Meek Mill’s Creative License Revoked After Kobe Line

Meek Mill stepped over the creative line this time.

After an audio clip surfaced yesterday of a new Meek Mill x Lil Baby collaboration, the lyrics were investigated with fraudulent results.

The name of the song is unconfirmed, however, Genius reports it as Don’t Worry (RIP Kobe).

Yeah, and if I ever lack, I’m goin’ out with my chopper, it be another Kobe

Sh*t, I could tell that they ain’t never know me
‘Cause if they knew me they would’ve never showed me

According to reports, the song first leaked in October of 2020, however, Twitter felt the time was now to scorch Meek for his perceived disrespect of the legendary player.

Rightfully so.

Just Craft Better

First off, the line from a rap creative standpoint is trash because it is unnecessary. Meek could have structured the line any other way to fit in an imaginary gun for his fear of economic problems.

Comparing his inability to transition to another positive hustle if he ever “lacks” and reverting back to a mentality he rails against after being victimized by the penal system is irresponsible.

You can’t hang out with NFL owners like Robert Kraft and Sixers owner, Josh Harris, spouting prison reform on one occasion and then compromise your message to youth to set up a line that totally disgraces the unfortunate accidental death of a sports icon.

Interestingly, the entertainment world has been roasting Meek Mill for his confrontation with Daniel “Tekashi 6ix9ine” Hernandez at a Miami nightclub.

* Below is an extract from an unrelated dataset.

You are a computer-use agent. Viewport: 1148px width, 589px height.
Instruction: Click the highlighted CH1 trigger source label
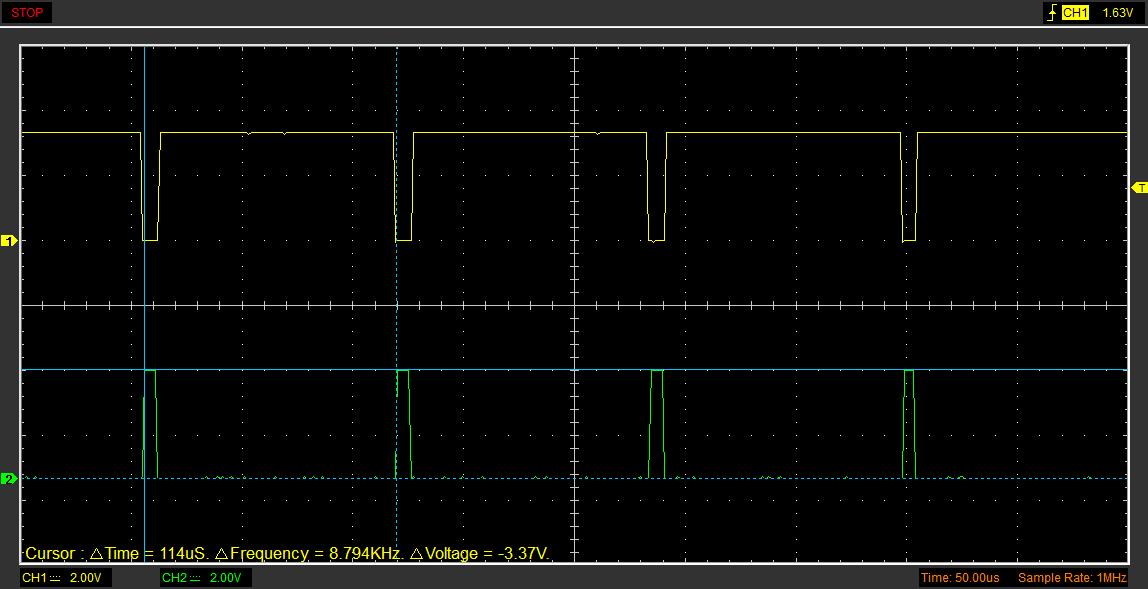(x=1075, y=13)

Meek believes that the rap world’s most notorious informant attempted to compromise his status as a free man. Still, Meek couldn’t turn the other cheek, although understandable given the vitriol many have towards Hernandez.

It exposes a deeper rift as commercial rap music has remained the staple of popular culture. The balance between creative license, social and moral responsibility, and public perception.

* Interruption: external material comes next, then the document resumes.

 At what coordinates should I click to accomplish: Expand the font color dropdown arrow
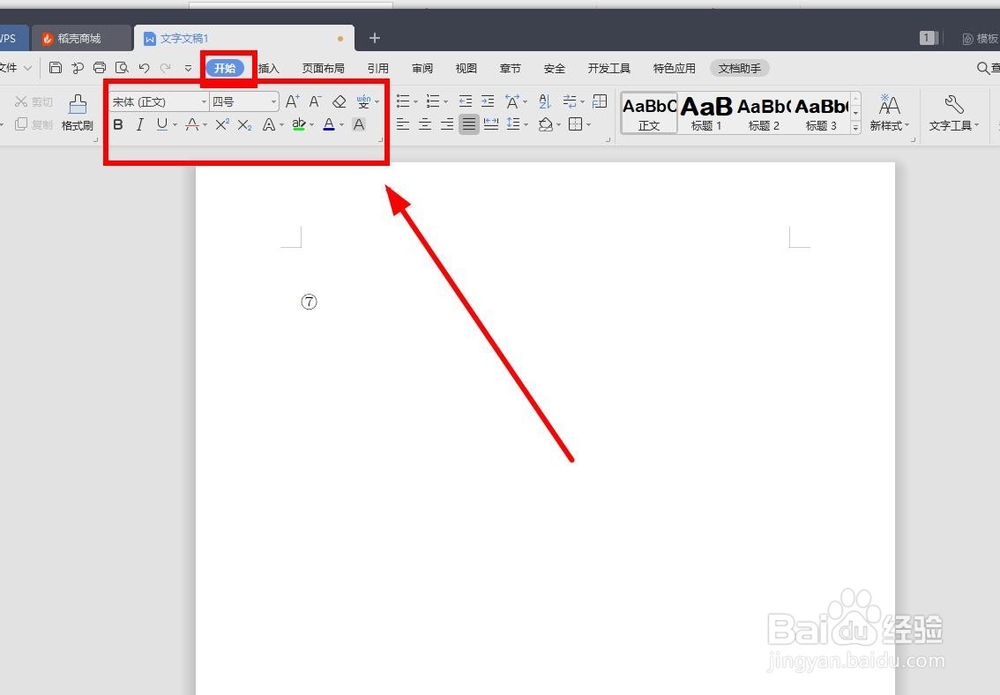point(340,124)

You would think Meek Mill would know that any line referencing Kobe Bryant’s death without extreme tact is a dangerous proposition.

However, like many who were never groomed for fame and rewarded for lyrical bad behavior, Meek still doesn’t understand where the boundaries lie.

With the proliferation of social media and content, the world has never been more tuned in and flawed thinking he never been more scrutinized.

Meek Mill created a dumpster fire and the internet was there for it with a few extra packs of lighter fluid and free time.

The question remains, will an industry that is ever evolving with the increased speed of technology, finally grapple with the consequences of increased visibility and social responsibility?